Texans don’t just eat, they announce their preferences with conviction, volume, and a side of salsa. Favor, H-E-B’s on-demand delivery service, just released its 2025 report “How Texas Orders In,” offering a cultural snapshot of what Texans ordered when no one felt like cooking, and the results might surprise you.
Let’s start with drink orders. Sweet tea, that syrupy Southern birthright, was ordered more than four times as often as unsweet tea. Coffee, meanwhile, staged a quiet coup. Lattes led the pack, iced drinks beat out hot ones, and coffee officially dethroned Dr. Pepper as Texas’ most-ordered beverage. That may sound like heresy, but even icons must eventually share the spotlight.
Alcohol orders told a similar story of familiar tastes with decisive opinions. Texans leaned toward white wine over red, vodka over all other liquors, and lagers over ales by a five-to-one margin. When Texans pour, they don’t waffle.
Food choices were equally assertive. Bone-in wings beat boneless wings, a slight but telling preference for flavor over convenience. Lean brisket outpaced fatty brisket, proving that even in barbecue country, restraint has its moments. And tacos, always tacos, continued their reign. The bean-and-cheese breakfast taco emerged as the year’s most-ordered; corn tortillas beat flour by a factor of 1.3, and red salsa edged out green. The so-called great tortilla war — it turns out— has a winner.
Dinner remained the most popular mealtime statewide, but the most surprising rise came from baked goods. Kolaches, apparently, are no longer bound by breakfast hours. The tacos category surged sixfold, while Kids’ Favorites and Ice Cream followed close behind, a combination that feels less like a meal plan and more like an honest reflection of real life.

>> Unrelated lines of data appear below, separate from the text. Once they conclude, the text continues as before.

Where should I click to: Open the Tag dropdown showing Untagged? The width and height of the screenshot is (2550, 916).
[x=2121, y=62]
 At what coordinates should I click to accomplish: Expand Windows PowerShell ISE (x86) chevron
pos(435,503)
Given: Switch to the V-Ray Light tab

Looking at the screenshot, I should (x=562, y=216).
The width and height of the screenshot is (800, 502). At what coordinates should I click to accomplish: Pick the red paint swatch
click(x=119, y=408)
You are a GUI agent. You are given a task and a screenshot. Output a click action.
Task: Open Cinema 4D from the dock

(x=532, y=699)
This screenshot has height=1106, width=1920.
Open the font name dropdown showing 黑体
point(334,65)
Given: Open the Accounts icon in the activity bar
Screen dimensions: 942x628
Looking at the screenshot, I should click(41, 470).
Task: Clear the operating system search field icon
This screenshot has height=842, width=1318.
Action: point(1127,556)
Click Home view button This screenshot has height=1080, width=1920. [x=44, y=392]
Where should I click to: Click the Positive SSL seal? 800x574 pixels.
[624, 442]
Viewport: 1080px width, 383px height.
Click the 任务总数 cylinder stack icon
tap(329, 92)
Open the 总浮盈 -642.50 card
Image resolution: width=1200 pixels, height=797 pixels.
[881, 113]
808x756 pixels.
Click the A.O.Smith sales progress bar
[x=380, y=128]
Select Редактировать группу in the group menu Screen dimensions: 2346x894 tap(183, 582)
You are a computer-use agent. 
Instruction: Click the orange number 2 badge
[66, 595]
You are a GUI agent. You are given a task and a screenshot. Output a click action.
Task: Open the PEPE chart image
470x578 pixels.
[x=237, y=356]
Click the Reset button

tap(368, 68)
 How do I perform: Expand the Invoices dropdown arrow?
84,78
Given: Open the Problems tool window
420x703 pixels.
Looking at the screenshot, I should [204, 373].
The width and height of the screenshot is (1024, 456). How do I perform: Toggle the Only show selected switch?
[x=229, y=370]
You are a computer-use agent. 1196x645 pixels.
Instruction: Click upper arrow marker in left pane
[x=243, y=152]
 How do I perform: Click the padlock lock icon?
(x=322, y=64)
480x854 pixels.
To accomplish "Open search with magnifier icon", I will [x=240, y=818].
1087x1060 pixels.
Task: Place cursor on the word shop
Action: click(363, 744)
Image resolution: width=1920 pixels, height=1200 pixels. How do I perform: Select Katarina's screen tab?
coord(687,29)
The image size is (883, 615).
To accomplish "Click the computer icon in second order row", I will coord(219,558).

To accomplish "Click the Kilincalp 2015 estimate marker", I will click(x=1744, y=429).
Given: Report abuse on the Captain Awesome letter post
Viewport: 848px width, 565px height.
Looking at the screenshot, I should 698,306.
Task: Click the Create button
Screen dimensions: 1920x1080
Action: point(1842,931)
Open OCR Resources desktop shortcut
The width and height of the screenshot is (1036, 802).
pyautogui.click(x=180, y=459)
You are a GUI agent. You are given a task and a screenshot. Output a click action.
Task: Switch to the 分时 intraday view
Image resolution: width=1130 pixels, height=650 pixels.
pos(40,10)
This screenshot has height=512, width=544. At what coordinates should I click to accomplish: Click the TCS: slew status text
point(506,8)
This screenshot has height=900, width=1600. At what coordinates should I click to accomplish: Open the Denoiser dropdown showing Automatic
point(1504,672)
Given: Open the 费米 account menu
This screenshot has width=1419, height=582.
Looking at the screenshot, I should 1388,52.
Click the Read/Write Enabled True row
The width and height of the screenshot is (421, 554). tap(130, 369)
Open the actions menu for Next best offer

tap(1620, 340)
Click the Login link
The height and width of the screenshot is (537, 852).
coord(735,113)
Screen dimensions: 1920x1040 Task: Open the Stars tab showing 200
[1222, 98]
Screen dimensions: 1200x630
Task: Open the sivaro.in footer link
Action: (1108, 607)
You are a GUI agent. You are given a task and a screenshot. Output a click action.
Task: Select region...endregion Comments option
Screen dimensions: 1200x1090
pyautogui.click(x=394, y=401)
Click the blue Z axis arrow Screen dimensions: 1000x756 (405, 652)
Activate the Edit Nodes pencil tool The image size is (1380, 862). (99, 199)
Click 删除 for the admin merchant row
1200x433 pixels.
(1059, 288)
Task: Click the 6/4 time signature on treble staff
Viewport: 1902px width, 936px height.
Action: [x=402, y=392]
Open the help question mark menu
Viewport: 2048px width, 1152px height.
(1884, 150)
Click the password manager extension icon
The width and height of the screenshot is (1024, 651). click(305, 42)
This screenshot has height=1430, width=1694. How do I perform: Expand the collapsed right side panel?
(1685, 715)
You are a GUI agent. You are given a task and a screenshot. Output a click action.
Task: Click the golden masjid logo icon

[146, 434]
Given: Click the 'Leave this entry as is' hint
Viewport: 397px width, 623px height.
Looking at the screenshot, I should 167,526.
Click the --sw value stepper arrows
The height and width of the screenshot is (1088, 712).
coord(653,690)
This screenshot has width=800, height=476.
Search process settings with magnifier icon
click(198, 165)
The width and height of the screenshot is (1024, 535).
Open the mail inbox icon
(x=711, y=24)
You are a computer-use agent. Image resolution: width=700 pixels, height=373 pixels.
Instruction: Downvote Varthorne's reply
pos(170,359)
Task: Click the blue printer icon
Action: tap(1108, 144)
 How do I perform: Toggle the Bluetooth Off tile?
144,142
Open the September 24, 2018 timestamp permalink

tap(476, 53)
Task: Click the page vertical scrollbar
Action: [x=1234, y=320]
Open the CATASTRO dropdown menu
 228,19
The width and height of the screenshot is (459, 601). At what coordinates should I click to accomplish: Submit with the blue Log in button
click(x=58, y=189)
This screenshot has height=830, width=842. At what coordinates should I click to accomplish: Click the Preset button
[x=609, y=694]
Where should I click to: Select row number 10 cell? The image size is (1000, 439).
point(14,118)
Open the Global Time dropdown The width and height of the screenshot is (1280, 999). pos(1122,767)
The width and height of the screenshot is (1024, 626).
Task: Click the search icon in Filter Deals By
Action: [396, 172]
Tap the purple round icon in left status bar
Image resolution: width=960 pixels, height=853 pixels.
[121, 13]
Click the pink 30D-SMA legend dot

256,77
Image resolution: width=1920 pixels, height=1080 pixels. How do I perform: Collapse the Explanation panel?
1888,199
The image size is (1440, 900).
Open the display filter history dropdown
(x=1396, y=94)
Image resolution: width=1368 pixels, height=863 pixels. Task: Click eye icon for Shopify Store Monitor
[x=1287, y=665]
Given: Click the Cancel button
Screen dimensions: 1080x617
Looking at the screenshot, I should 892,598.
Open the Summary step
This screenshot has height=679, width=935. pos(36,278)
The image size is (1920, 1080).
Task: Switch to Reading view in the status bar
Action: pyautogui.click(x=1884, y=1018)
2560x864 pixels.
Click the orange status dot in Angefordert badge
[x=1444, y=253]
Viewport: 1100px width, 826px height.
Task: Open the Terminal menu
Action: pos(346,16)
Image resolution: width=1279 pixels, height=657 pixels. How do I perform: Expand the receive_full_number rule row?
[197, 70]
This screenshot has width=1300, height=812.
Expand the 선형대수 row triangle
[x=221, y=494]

Favor’s statewide data also surfaced hyper-local quirks that feel unmistakably Texan. Austin saw Thai food orders double during the season finale of “The White Lotus” on April 6. Dallas–Fort Worth led the state in edamame orders. Houston residents proved themselves the politest, logging the most “thank you” and “howdy” messages to delivery drivers. San Antonio customers requested extra jalapeños more than any other location. The Rio Grande Valley ordered fourteen times as many tamales as the Texas city average. And in Lubbock, tortilla orders spiked during the college football season, then declined after the ban on tossing tortillas onto the field.
One of the report’s most revealing sections focuses on Delivery Notes, those brief messages Texans leave for their Runners. “Don’t knock” remained the most common instruction, but “don’t judge” notes surged, with confessions ranging from neglected porch plants to living uncomfortably close to the store. The notes also captured moments of quiet drama, emergency hair dye deliveries mid-color in San Antonio, a Coke Zero rescue in Austin after a restaurant’s soda machine failed. In those moments, delivery wasn’t a luxury. It was a lifeline.
Founded in Austin in 2013 and now operating in more than 400 Texas cities, Favor has delivered more than 100 million orders since its start. Owned by H-E-B since 2018, the service has become woven into the daily rhythms of the state, from lazy Sunday mornings to late-night cravings and everything in between.